We have made a great deal of progress but still have to stay the course. The only way of dealing with the majority of tumors in adults is to stop them from forming, and for that, you need to have a solid understanding of the formation process
Maria A. Blasco
Cells are able to carry out their functions thanks to a highly sophisticated biochemical mechanism in which molecules interact with other molecules, the new ones interact with others and those with still others, so that you have a fabric woven from an intricate network of relationships. When a tumour develops, part of the biochemical machinery of the cells affected is altered. Molecular Biology is the area in which cancer on that scale is the subject of study. Another way of putting it is that Molecular Oncology focuses on the genes implicated in tumour development and the synthesis of proteins that control the actions of those genes. Understanding how they work is an essential component in the search for more targeted drug treatments and new strategies for fighting cancer.

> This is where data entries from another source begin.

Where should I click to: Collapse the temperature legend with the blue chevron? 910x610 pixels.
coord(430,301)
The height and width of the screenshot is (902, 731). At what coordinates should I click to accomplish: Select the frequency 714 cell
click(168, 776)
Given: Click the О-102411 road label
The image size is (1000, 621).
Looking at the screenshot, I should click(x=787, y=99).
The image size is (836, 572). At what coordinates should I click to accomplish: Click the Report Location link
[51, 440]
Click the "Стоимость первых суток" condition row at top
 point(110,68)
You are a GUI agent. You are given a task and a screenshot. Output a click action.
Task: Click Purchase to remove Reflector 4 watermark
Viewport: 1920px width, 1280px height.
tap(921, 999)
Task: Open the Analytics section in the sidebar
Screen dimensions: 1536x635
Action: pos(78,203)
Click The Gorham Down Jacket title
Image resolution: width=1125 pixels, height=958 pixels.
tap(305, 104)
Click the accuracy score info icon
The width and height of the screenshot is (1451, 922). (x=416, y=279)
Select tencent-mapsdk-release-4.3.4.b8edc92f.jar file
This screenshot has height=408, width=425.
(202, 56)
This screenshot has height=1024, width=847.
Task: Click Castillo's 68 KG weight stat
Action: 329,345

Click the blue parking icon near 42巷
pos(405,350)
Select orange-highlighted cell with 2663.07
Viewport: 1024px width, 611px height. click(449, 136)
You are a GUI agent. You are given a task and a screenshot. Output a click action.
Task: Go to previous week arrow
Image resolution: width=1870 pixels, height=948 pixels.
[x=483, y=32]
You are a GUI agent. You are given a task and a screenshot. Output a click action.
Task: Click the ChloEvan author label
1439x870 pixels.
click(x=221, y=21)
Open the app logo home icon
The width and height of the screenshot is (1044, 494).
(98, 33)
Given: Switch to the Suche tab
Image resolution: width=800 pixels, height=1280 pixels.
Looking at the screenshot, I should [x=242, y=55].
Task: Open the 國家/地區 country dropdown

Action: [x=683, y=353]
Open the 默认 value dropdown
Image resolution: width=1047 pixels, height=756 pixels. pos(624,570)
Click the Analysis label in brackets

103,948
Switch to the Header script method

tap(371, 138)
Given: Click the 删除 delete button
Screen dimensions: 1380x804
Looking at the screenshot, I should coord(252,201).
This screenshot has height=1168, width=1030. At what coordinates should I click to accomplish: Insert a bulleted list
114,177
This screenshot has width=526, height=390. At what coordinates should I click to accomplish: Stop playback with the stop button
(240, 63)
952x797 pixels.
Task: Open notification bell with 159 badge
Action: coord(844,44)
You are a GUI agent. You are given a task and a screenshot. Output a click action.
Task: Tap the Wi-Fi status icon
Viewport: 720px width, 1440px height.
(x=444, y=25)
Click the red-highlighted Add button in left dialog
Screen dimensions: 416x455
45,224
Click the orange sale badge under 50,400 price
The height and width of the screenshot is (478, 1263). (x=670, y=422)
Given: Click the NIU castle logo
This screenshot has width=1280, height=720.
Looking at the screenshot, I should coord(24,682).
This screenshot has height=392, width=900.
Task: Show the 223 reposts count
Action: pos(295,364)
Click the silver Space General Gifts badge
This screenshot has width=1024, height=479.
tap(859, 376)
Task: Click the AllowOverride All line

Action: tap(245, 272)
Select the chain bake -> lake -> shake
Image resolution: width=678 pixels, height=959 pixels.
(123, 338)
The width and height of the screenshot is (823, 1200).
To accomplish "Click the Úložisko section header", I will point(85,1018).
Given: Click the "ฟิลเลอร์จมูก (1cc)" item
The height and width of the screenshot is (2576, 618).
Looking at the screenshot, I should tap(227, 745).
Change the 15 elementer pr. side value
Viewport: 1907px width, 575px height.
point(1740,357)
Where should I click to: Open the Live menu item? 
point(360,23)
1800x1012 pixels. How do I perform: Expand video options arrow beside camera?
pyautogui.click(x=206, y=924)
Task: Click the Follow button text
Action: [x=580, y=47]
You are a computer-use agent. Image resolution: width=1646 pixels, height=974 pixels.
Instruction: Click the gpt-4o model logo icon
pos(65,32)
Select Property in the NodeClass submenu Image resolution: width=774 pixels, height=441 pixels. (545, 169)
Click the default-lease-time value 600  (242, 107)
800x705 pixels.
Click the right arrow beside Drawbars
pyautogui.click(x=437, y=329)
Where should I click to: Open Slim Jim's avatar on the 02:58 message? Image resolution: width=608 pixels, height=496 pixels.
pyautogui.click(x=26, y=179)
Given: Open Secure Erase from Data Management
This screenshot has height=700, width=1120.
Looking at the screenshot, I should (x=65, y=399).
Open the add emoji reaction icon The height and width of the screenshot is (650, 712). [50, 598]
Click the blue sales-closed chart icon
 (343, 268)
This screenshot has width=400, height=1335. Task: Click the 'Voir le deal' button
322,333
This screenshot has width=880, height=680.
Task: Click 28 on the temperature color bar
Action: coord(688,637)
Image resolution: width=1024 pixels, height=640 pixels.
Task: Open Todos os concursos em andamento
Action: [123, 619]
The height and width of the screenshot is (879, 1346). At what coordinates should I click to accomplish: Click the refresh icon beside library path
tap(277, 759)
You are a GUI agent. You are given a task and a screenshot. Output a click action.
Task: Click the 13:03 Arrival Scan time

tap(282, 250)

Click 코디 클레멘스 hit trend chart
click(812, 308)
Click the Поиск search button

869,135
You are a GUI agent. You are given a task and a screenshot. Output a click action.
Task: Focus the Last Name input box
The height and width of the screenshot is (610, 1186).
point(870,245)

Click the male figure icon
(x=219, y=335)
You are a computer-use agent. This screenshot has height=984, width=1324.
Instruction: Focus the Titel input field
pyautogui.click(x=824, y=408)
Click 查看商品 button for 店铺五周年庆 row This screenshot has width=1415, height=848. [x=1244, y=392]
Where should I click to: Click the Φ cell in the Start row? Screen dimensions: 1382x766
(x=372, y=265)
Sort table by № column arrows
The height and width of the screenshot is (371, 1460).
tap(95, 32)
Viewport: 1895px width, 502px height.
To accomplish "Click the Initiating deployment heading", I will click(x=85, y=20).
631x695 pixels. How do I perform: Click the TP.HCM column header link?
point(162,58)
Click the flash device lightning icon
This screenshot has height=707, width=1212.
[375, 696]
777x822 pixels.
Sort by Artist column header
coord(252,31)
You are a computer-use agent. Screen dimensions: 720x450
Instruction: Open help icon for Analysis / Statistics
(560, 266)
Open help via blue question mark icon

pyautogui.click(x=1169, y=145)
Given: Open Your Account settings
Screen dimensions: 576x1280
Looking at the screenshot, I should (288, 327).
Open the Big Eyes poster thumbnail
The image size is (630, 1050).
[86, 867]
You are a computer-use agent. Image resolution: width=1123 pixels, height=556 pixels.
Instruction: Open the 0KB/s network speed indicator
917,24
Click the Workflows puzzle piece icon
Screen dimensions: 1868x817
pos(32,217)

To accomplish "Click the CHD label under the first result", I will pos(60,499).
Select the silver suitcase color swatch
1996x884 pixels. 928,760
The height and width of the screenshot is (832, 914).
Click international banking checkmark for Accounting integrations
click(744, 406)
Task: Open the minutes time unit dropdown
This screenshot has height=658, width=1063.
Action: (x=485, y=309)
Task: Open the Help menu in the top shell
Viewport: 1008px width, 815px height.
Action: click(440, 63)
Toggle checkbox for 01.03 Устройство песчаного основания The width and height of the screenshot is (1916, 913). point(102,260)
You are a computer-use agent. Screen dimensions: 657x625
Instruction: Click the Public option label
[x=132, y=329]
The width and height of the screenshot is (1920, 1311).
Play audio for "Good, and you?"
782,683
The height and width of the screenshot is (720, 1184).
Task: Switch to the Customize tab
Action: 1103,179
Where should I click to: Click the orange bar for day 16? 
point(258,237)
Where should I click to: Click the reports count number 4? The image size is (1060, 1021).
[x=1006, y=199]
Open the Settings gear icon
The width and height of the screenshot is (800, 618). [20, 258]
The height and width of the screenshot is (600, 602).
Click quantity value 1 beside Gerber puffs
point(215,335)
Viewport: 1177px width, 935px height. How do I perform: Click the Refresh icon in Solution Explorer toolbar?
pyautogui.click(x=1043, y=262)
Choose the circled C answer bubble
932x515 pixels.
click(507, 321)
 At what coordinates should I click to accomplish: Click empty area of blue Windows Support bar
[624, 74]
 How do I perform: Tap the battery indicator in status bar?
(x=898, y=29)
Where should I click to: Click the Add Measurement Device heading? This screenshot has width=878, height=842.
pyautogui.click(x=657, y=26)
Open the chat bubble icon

The Molecular Oncology Programme also investigates the nature of the different processes that lead to cancer in order to learn how best to counter them. Tumours can best be understood as supplementary organs, extrinsic to those that make up the organism as a whole. Accordingly, multiple aspects of tumour biology fall under the purview of this programme. Among them are the stem cells involved in the cancerous process, the ways in which tumour cells interact with other cellular types, the relationship between inflammation and cancer, metastasis, or the metabolic character of tumour cells.
The Molecular Oncology Programme is the most extensive basic science programme at the CNIO. It is structured in 9 research groups and 4 junior research groups that focus on aspects such as DNA and chromosome stability (Maria A. Blasco, Óscar Fernández-Capetillo, and Ana Losada); ocogenes and kinases in the cell cycle and mitosis (Mariano Barbacid and Marcos Malumbres); DNA replication (Juan Méndez); metabolism and cancer (Nabil Djouder and Alejo Efeyan); the molecular mechanisms involved in metastasis (Manuel Valiente and Héctor Peinado); as well as new therapeutic strategies targeting epithelial tumours of the bladder and pancreas (Franciso X. Real), melanoma (María S. Soengas), and cerebral tumours (Massimo Squatritto).